The Libyan opposition forces and government troops, unable to achieve substantive strategic gains, are locked in a string of battles across Libya
The Libyan opposition forces and government troops, unable to achieve substantive strategic gains, are locked in a string of battles across Libya amid growing uncertainty about the scale and direction of air power that Western forces are likely to deploy in the country in the coming hours.
With the threat of a takeover of Benghazi by government forces removed after Western air strikes earlier blew up the regime's tanks and heavy weapons near the city, Ajdabiyah, a strategically located city 160 km from Benghazi, has become the new frontline.
There have been air-strikes on regime targets in Ajdabiyah by Western aircraft on Tuesday but it is unlikely that their impact has been decisive. Despite the bombardment, on Tuesday forces loyal to Libyan strongman Muammar Qadhafi fired their heavy weapons, including the devastating truck mounted multi-barrel rockets, with intensity in the direction of opposition forces, stalling their advance.
Both sides have high stakes over control of Ajdabiyah. For the opposition, a permanent loss of Ajdabiyah would open the door for the regime's rapid advance towards two vital locations — Benghazi and Tobruk. Benghazi is only a 90-minute drive from Ajdabiyah, while another road from the city opens directly into Tobruk, only around 150 km from the Egyptian border.

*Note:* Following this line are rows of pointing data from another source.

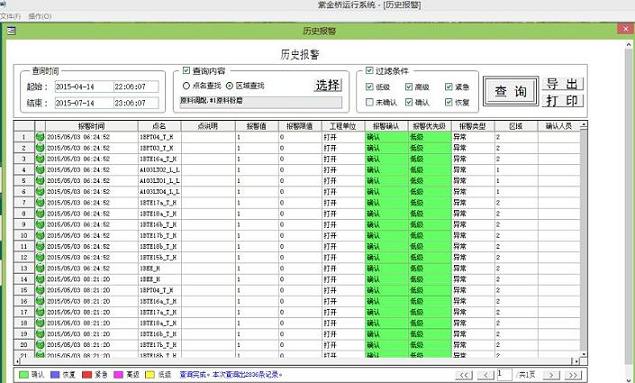Click the table scrollbar up arrow
This screenshot has height=383, width=635.
point(584,126)
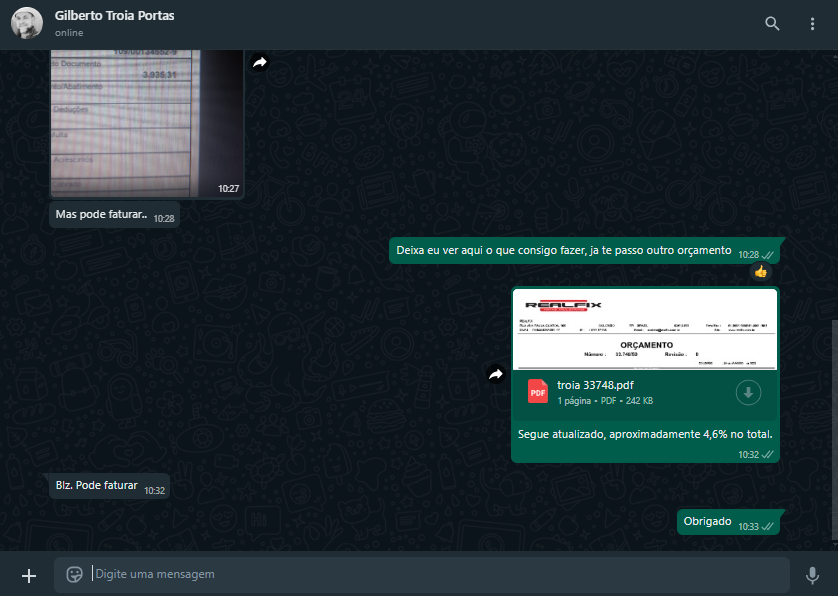The width and height of the screenshot is (838, 596).
Task: Click the "Deixa eu ver aqui" message
Action: (x=564, y=251)
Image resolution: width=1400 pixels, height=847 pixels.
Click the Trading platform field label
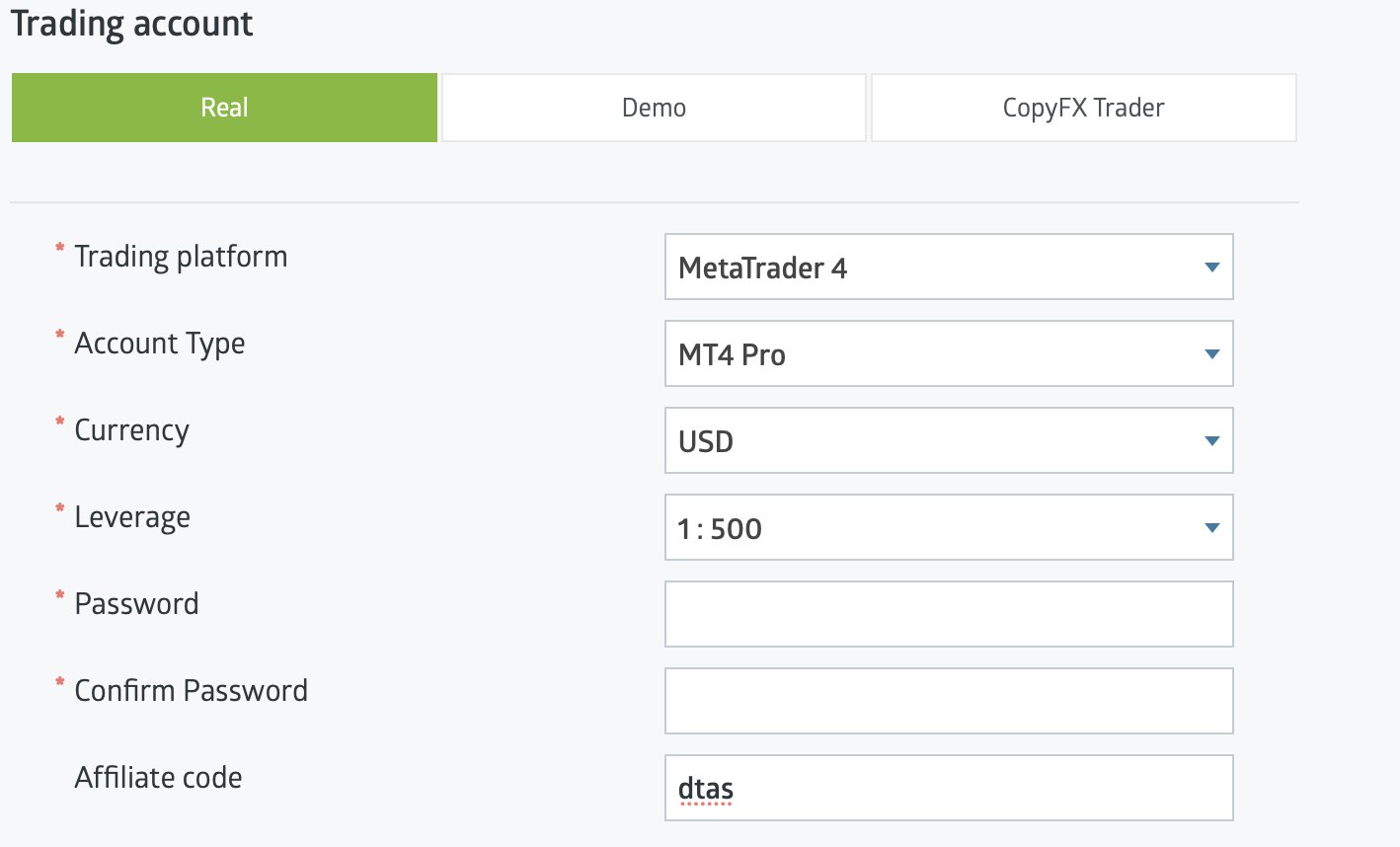click(181, 257)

Control by the government forces over Tobruk, a famous battlefield of the World War II era, will cut-off Benghazi, the epicentre of the revolt, from Egypt, a vital opposition supply base.
The pro-Qadhafi forces, prizing their country's oil, are also equally desperate to cement their hold over Ajdabiyah. Once entrenched, the city could well become the regime's springboard for an advance over Libya's oil heartland, with oil cities of Brega and Ras Lanuf not far away.
On Tuesday, the opposition forces appear to have recorded a significant success in the city of Zintan, 106 km south of Tripoli. Al Jazeera is reporting that anti-Qadhafi forces have succeeded in breaking the regime's siege around the city. Heavy fighting has also been reported from Misrata, Libya's third largest city, only 200 km east of Tripoli. However, in a possible setback to the anti-Qadhafi forces, there has been growing opposition across the globe against the possible use of air power that can cause “regime change”, especially after Baab Aziziya, Mr. Qadhafi's residential compound was attacked on Sunday night. There are also fears that “regime change” can be accomplished if Western powers provide coordinated fire power from the air to anti-Qadhafi combatants.
Faced with the mounting protests, the United States has signalled that air attacks in Libya were likely to become less intense. “My sense is that — that unless something unusual or unexpected happens, we may see a decline in the frequency of attacks,” said General Carter Ham during an interaction with the media in Washington.
However, the Baab Aziziya compound in Tripoli appeared to have been attacked for a second time overnight. Western forces also targeted two naval installations just outside the city, apparently to degrade the regime's ability to launch sea-borne attacks, similar to the ones it had undertaken earlier to attack the refinery town of Ras Lanuf.